Records:
..............................

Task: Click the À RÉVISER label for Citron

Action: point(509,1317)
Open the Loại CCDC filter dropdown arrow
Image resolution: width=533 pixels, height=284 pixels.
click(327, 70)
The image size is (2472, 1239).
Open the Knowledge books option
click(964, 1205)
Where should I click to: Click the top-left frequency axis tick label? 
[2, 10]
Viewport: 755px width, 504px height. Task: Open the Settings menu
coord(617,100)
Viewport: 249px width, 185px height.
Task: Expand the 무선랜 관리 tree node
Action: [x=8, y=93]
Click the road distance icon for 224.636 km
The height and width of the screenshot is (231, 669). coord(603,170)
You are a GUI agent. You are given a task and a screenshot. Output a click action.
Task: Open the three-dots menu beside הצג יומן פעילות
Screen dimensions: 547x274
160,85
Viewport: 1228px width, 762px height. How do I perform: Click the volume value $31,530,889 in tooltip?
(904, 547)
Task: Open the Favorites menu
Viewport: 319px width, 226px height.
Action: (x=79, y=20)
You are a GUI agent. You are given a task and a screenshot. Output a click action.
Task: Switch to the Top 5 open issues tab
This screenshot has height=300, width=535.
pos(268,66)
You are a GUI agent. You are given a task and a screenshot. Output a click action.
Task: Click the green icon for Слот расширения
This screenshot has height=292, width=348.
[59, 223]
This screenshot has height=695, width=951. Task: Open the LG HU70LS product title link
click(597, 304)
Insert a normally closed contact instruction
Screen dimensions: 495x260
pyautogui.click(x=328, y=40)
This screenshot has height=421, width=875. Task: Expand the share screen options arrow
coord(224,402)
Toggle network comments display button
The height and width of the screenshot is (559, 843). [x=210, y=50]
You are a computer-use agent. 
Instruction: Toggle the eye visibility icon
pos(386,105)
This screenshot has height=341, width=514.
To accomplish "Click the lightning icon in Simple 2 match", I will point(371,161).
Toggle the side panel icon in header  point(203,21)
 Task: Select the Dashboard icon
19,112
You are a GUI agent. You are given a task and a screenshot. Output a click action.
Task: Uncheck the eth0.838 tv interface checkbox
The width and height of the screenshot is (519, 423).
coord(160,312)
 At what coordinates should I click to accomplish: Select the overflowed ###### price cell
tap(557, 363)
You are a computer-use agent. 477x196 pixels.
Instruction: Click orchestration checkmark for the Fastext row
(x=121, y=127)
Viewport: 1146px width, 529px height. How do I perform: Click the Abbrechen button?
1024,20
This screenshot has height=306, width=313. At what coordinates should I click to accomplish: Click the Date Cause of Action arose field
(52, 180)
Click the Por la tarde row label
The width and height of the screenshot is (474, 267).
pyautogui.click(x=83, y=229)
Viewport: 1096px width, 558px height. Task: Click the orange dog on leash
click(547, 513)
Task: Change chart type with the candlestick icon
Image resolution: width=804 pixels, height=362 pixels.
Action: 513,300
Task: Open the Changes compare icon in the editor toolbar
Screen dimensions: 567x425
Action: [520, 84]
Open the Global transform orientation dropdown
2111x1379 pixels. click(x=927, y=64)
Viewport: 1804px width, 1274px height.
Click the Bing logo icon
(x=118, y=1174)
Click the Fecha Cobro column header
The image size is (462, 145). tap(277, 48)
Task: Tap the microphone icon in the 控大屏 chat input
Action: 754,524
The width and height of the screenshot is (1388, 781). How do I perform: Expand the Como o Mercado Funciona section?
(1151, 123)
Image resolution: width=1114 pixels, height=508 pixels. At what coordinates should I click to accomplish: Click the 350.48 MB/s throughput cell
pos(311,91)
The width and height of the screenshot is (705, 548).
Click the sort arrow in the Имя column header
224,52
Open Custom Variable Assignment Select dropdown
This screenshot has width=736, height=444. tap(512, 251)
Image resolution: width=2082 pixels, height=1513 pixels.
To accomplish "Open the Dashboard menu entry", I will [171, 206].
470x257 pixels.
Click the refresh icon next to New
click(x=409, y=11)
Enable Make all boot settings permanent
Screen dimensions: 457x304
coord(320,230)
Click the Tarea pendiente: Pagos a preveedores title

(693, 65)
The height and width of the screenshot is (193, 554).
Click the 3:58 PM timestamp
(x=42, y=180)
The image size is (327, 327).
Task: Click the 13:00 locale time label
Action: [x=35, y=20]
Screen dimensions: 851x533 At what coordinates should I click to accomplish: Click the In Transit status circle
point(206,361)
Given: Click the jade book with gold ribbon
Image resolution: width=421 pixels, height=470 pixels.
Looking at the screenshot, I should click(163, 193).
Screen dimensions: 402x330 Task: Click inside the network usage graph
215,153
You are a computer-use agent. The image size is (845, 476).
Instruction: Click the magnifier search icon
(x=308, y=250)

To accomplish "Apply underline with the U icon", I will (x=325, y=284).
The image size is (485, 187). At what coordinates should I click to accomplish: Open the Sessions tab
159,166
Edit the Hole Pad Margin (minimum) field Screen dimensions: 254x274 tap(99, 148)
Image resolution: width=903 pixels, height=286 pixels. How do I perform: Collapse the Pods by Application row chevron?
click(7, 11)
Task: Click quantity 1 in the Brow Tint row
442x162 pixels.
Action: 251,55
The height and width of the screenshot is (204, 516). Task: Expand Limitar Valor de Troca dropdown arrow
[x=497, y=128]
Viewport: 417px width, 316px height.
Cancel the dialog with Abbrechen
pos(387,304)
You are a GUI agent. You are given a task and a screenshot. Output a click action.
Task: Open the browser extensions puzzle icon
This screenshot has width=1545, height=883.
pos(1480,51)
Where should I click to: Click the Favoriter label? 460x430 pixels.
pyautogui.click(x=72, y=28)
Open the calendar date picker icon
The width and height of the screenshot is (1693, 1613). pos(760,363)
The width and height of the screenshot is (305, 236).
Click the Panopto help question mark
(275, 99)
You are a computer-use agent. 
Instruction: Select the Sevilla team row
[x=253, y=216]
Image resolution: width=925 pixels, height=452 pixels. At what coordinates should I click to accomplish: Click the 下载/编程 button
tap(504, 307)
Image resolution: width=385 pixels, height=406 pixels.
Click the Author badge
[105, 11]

..............................

• _STATED TASK_
Substitute "reload icon" for "refresh icon" in the records, starting at the line containing "Image resolution: width=1114" and ending at the line containing "pos(1480,51)". Write out only those lines, with everything else left unchanged.

• _TASK SOLUTION_
Image resolution: width=1114 pixels, height=508 pixels. At what coordinates should I click to accomplish: Click the 350.48 MB/s throughput cell
pos(311,91)
The width and height of the screenshot is (705, 548).
Click the sort arrow in the Имя column header
224,52
Open Custom Variable Assignment Select dropdown
This screenshot has width=736, height=444. tap(512, 251)
Image resolution: width=2082 pixels, height=1513 pixels.
To accomplish "Open the Dashboard menu entry", I will [171, 206].
470x257 pixels.
Click the reload icon next to New
click(x=409, y=11)
Enable Make all boot settings permanent
Screen dimensions: 457x304
coord(320,230)
Click the Tarea pendiente: Pagos a preveedores title

(693, 65)
The height and width of the screenshot is (193, 554).
Click the 3:58 PM timestamp
(x=42, y=180)
The image size is (327, 327).
Task: Click the 13:00 locale time label
Action: [x=35, y=20]
Screen dimensions: 851x533 At what coordinates should I click to accomplish: Click the In Transit status circle
point(206,361)
Given: Click the jade book with gold ribbon
Image resolution: width=421 pixels, height=470 pixels.
Looking at the screenshot, I should click(163, 193).
Screen dimensions: 402x330 Task: Click inside the network usage graph
215,153
You are a computer-use agent. The image size is (845, 476).
Instruction: Click the magnifier search icon
(x=308, y=250)

To accomplish "Apply underline with the U icon", I will (x=325, y=284).
The image size is (485, 187). At what coordinates should I click to accomplish: Open the Sessions tab
159,166
Edit the Hole Pad Margin (minimum) field Screen dimensions: 254x274 tap(99, 148)
Image resolution: width=903 pixels, height=286 pixels. How do I perform: Collapse the Pods by Application row chevron?
click(7, 11)
Task: Click quantity 1 in the Brow Tint row
442x162 pixels.
Action: 251,55
The height and width of the screenshot is (204, 516). Task: Expand Limitar Valor de Troca dropdown arrow
[x=497, y=128]
Viewport: 417px width, 316px height.
Cancel the dialog with Abbrechen
pos(387,304)
You are a GUI agent. You are given a task and a screenshot. Output a click action.
Task: Open the browser extensions puzzle icon
This screenshot has width=1545, height=883.
pos(1480,51)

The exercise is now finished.